§ Extract:
** start **
Thompson’s interest in research began prior to stepping foot on NC State’s campus.

“Before attending classes, I got in contact with Dr. Trino Ascencio-Ibanez. We started talking and he accepted me into his lab. He’s coached me and taught me different techniques that I wasn’t going to learn in a normal biochemistry classroom setting. He’s been a great mentor for that,” Thompson says.

NC State was exactly the right place to gain in-depth knowledge about agricultural biochemistry, equipping Thompson to pursue his dream.

“I wanted to come here, learn and go in-depth in some of these different areas… and that’s what I’ve done. NC State has set me up really well to do research and help farmers feed the growing society.”

Thompson plans to earn a Ph.D in plant pathology at the University of Georgia.

Thompson was the recipient of several scholarships. Those scholarships include: Herbert S. Battie Scholarship Fund, LGFCU Scholarship, Tobacco Leaders Foundation, Wilson County Young Farmers Association, James B. Hunt Scholarship, Jane and Crane Jones Scholarship, NC State Fair Youth Livestock Scholarship, Charlie B. King Jr. Memorial Scholarship, NC Soybean Producers Scholarship, and W.F. and Mozelle Parker Scholarship.
** end **
§ Work instructions: Sum up the passage about Thompson in two sentences. The entries have nothing to do with this.

[Stored items from a collection]
** start **
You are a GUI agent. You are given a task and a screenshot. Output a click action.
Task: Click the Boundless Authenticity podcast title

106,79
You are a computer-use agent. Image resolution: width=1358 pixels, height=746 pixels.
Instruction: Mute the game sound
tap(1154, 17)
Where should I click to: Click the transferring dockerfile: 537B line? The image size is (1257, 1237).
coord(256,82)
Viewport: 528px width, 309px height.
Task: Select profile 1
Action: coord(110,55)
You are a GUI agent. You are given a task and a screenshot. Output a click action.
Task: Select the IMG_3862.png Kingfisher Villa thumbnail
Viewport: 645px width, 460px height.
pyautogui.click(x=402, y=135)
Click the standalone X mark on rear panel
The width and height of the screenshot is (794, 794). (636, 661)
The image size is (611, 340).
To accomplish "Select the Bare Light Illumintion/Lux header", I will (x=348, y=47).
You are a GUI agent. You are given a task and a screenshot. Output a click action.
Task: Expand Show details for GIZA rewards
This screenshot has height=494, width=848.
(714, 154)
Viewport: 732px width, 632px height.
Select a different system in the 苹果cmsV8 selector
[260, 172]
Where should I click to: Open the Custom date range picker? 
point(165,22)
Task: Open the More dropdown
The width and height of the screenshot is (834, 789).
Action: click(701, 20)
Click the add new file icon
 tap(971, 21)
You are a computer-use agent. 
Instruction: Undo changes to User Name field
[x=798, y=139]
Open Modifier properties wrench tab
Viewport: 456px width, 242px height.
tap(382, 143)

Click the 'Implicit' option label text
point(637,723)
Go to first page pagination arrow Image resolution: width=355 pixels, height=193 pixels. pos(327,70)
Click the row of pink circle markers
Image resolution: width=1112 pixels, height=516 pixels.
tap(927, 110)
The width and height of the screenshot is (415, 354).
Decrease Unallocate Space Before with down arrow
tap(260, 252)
** end **
§ Solution to this problem: Before starting classes at NC State, Thompson joined Dr. Trino Ascencio-Ibanez's lab, and the school gave him in-depth knowledge of agricultural biochemistry that set him up to do research and help farmers. He plans to earn a Ph.D. in plant pathology at the University of Georgia and has received several scholarships.